Frank. Ha.!—Now you have made me understand you. I perceive, now, on what object you have presented yourself here, to harangue. 'Tis a subject on which my own remorse would have taught me to bend to a just man's castigation; but the reproof retorts on the reprover, when he is known to be a hypocrite. My friend, sir, has taught me to know you.

Pereg. He, whom I encountered at the house on the heath?

Frank. The same.

Pereg. And what may he have taught you?

Frank. To discover, that your aim is to torture me, for relinquishing a beloved object, whom you are, at this moment, attaching to yourself;—to know, that a diabolical disposition, for which I cannot account, prompts you to come here, without the probability of benefiting any party, to injure me, and throw a whole family into confusion, on the eve of a marriage. But, in tearing myself from the poor, wronged, Mary, I almost tear my very heart by its fibres from the seat;——but 'tis a sacrifice to a father's repose; and—

Pereg. Hold, sir! When you betrayed the poor, wronged, Mary, how came you to forget, that every father's repose may be broken for ever by his child's conduct?

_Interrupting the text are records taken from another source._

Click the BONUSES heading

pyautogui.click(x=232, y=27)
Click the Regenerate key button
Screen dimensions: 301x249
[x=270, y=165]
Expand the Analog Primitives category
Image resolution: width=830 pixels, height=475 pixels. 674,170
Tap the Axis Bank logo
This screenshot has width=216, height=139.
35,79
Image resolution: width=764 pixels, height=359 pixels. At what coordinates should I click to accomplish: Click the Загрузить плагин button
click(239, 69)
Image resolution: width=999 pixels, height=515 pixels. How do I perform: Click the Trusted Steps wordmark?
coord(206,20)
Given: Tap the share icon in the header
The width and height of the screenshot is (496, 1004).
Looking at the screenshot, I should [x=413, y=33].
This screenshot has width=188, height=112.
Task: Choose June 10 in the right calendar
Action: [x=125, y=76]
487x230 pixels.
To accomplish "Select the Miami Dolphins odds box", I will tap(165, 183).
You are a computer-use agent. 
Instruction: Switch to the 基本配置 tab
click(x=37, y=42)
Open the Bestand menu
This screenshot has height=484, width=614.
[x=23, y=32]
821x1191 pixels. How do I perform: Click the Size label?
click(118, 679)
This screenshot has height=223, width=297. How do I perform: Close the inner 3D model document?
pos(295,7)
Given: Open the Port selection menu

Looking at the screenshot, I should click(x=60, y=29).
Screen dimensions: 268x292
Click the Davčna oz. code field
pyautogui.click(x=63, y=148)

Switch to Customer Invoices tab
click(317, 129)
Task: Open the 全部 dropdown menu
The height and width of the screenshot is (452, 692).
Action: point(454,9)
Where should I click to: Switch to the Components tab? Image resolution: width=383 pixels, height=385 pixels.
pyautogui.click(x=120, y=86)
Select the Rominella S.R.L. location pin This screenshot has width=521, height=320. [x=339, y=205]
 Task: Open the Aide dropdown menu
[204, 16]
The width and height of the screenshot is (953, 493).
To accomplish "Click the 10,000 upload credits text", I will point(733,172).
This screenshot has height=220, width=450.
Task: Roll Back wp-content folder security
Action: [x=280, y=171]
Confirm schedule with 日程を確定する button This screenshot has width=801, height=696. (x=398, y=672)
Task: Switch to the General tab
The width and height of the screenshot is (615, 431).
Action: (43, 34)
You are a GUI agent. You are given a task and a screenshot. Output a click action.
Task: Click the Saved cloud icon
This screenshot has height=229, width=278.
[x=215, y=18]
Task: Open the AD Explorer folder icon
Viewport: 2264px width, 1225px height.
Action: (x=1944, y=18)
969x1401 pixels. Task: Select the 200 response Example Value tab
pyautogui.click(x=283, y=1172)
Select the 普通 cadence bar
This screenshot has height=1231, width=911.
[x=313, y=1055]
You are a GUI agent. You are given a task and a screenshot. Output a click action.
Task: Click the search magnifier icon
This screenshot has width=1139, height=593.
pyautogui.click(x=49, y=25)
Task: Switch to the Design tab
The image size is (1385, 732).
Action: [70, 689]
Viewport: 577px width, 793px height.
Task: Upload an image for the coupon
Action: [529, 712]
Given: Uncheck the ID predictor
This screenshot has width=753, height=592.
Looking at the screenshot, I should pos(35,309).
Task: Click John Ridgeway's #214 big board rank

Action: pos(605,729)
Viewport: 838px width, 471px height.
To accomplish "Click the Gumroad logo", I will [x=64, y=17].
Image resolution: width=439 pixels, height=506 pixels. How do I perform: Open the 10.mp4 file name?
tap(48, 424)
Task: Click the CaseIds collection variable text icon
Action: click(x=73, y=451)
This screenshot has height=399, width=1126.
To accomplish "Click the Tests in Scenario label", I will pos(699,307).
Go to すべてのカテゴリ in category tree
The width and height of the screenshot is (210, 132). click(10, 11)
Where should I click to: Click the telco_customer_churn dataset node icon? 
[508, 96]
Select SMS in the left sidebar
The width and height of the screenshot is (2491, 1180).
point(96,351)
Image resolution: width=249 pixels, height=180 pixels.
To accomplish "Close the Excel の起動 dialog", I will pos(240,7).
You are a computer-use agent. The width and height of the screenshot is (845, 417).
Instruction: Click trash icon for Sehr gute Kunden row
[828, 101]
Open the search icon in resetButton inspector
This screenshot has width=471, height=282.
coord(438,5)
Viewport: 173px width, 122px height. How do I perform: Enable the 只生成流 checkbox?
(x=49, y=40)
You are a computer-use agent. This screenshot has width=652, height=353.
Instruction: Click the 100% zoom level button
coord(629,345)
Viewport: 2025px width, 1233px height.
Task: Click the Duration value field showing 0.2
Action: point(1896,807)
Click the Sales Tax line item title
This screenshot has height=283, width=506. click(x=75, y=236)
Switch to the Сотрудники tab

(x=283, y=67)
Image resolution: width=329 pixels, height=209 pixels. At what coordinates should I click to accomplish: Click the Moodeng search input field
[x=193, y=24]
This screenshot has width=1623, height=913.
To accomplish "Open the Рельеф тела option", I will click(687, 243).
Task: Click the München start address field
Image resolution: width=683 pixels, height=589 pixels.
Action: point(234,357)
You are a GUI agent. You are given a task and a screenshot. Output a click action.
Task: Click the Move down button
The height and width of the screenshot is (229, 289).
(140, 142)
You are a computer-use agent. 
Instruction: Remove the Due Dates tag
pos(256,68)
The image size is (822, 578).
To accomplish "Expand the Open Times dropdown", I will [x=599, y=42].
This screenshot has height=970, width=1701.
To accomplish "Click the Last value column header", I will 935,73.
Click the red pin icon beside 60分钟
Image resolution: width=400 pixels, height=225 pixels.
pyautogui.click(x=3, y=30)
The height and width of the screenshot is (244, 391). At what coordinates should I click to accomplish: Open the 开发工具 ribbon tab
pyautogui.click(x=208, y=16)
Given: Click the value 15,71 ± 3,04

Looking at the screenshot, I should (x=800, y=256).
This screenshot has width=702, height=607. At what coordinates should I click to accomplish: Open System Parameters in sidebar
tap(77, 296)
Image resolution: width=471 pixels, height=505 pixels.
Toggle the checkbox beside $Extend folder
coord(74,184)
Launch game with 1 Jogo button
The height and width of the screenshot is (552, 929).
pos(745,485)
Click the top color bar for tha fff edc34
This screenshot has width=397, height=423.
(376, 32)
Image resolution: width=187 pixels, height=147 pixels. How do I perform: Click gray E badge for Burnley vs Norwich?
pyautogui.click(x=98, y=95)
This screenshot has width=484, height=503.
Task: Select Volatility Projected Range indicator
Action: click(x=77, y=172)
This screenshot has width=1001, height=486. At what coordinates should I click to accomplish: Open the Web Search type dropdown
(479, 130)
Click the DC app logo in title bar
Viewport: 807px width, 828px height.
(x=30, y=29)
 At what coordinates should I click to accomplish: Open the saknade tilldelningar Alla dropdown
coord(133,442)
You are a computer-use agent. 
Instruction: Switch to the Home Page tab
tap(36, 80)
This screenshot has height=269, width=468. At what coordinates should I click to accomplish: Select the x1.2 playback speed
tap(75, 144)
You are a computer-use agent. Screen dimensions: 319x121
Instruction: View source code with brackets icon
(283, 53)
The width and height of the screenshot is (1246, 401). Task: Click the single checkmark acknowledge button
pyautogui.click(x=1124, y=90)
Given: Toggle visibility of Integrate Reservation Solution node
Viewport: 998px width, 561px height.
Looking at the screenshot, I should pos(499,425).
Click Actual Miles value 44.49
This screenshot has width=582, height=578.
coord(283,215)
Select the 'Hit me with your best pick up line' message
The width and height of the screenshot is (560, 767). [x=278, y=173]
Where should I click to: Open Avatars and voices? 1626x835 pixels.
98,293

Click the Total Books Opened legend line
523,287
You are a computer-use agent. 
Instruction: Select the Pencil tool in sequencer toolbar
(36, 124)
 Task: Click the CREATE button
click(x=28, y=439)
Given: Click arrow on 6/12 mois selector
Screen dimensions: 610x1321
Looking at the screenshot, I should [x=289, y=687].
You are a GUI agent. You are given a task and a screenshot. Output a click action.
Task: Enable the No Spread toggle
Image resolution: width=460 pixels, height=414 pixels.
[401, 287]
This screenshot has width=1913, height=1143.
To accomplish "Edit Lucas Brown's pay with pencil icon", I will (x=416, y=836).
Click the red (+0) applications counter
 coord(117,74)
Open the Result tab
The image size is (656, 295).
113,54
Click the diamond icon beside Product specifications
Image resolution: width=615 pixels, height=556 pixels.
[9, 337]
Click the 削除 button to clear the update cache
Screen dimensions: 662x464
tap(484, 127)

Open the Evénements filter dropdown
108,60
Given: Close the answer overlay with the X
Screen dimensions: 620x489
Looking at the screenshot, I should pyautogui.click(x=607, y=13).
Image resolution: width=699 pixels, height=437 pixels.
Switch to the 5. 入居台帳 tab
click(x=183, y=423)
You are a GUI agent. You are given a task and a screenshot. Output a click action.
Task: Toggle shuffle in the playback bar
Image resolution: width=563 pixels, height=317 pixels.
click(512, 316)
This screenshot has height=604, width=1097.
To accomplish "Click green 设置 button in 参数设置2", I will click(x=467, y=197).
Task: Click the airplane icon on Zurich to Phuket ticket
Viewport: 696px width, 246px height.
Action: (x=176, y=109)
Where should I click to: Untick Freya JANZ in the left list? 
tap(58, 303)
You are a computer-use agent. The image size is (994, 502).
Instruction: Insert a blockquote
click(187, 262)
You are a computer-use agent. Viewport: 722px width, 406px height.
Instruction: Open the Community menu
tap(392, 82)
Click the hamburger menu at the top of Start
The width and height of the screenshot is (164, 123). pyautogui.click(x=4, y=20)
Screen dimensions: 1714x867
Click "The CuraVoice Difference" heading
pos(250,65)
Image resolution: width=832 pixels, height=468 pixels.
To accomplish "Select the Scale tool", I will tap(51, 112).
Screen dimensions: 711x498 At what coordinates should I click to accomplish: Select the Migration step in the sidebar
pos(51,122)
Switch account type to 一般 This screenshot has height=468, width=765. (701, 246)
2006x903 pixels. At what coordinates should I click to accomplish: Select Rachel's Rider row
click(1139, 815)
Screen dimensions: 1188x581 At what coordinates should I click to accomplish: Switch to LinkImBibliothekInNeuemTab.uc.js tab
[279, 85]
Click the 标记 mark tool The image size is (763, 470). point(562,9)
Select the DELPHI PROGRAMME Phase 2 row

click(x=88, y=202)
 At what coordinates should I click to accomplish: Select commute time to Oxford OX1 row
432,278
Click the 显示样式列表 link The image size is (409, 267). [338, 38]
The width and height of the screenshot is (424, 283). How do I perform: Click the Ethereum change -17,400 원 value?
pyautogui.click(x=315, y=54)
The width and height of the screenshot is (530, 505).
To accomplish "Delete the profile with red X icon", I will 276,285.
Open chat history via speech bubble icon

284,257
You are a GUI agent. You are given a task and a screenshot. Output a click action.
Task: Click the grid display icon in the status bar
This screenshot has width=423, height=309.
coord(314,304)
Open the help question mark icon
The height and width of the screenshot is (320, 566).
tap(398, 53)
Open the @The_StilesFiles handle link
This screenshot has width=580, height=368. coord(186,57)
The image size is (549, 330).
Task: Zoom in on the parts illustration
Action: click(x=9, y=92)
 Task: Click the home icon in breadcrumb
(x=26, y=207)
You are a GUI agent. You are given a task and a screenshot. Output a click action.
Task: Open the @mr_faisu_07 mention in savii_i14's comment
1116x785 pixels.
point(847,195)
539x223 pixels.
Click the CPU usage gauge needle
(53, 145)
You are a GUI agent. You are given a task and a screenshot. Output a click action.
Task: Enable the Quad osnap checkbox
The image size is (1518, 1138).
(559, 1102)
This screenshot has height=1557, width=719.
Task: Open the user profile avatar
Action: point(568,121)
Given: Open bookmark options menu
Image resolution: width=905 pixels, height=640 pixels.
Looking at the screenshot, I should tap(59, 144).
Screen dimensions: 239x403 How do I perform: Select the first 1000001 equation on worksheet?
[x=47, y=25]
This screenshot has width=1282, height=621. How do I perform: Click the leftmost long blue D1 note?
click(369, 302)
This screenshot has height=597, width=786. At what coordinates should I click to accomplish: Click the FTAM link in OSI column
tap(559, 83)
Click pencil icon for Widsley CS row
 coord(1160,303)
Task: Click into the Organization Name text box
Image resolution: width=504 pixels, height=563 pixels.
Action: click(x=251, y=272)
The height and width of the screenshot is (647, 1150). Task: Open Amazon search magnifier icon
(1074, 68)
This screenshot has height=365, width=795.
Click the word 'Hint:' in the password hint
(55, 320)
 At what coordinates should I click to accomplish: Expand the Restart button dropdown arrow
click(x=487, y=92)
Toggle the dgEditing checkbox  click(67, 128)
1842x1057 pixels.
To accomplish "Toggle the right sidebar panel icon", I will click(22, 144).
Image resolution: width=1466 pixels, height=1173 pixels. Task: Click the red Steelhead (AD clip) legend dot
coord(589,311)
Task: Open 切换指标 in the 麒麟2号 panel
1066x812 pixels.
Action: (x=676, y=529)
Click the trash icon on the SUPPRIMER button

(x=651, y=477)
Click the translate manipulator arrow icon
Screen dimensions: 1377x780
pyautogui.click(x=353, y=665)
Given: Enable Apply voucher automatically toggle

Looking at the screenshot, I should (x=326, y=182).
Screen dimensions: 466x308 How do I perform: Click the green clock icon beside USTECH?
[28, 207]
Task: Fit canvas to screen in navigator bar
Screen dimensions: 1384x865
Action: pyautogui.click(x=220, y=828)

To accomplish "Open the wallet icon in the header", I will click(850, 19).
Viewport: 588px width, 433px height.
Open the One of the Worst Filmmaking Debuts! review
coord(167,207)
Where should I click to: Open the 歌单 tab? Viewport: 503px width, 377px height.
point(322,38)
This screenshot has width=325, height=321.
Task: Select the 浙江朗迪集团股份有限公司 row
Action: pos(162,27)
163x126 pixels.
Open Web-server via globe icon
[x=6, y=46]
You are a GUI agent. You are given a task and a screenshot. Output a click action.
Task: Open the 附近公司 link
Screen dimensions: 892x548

Frank. By my honour! by my soul! it was my intention to have placed her far, far above the reach of want; but you, my hollow monitor, are frustrating that intention. You, who come here to preach virtue, are tempting her to be a confirmed votary of vice, whom I in penitence would rescue, as the victim of unguarded sensibility.

Pereg. Are you, then, jealous of me?

Frank. Jealous!

Pereg. Aye: if so, I can give you ease. Return with me, to the injured innocent on the heath: marry her, and I will give her away.